What this task involves:
List each line of the listing below that contains the word "pixels". Treat uppercase and lowercase as different.

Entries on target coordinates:
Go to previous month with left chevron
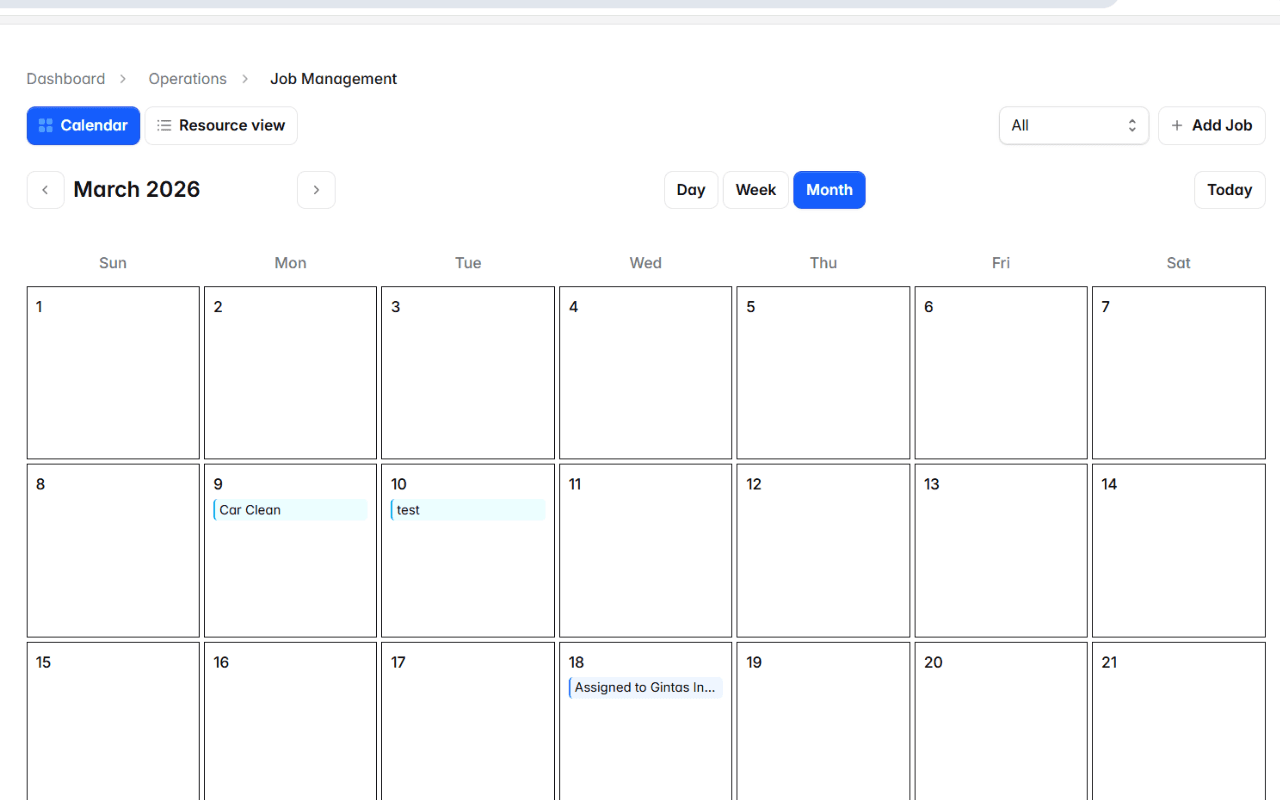 click(x=45, y=190)
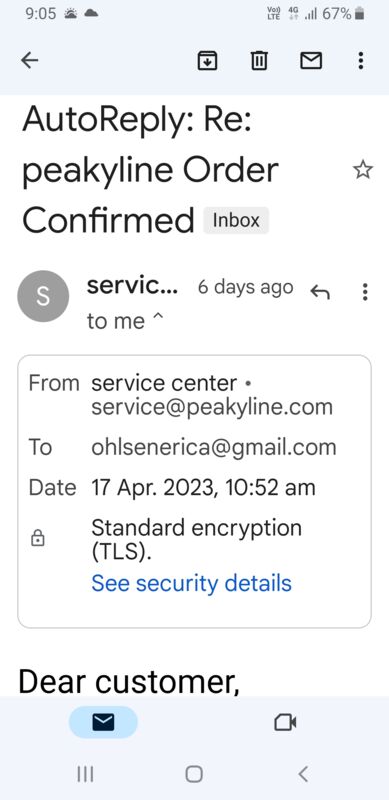The width and height of the screenshot is (389, 800).
Task: Delete the email using the trash icon
Action: 259,61
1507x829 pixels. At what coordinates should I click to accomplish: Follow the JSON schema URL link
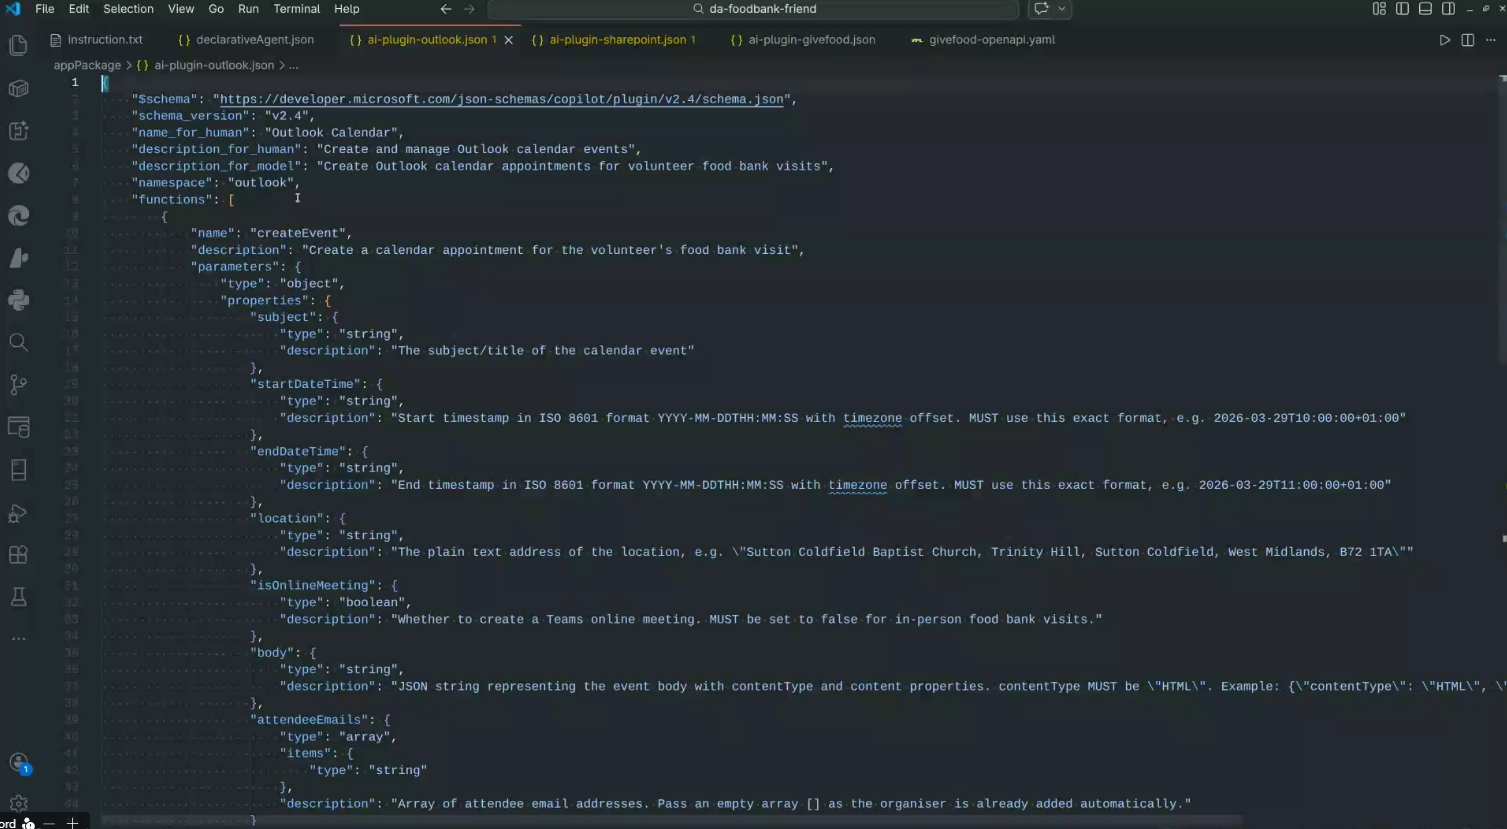click(x=501, y=100)
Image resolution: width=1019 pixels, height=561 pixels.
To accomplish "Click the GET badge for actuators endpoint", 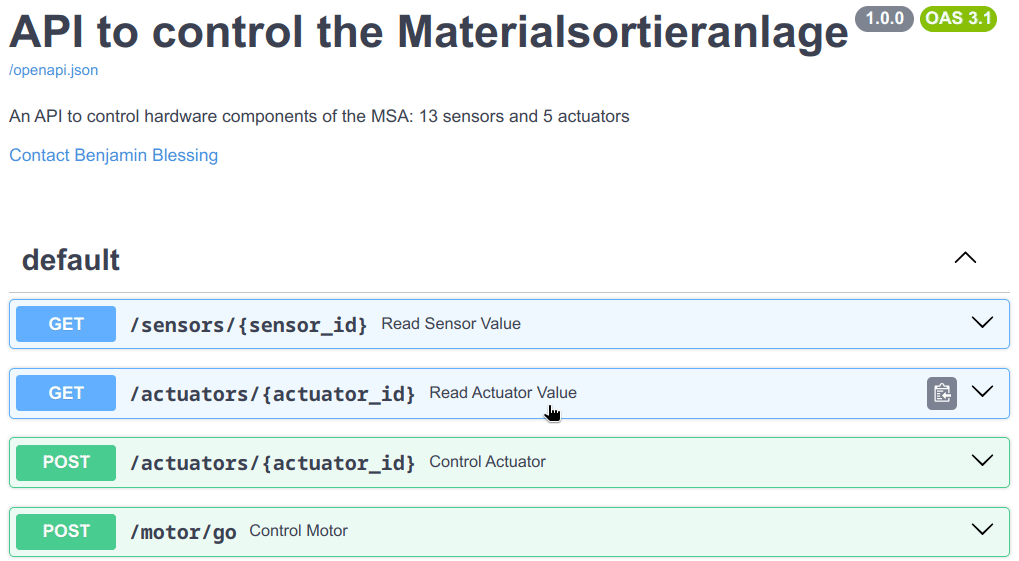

Worked solution:
1507x829 pixels. At what coordinates should I click to accomplish: Follow the JSON schema URL link
Image resolution: width=1019 pixels, height=561 pixels.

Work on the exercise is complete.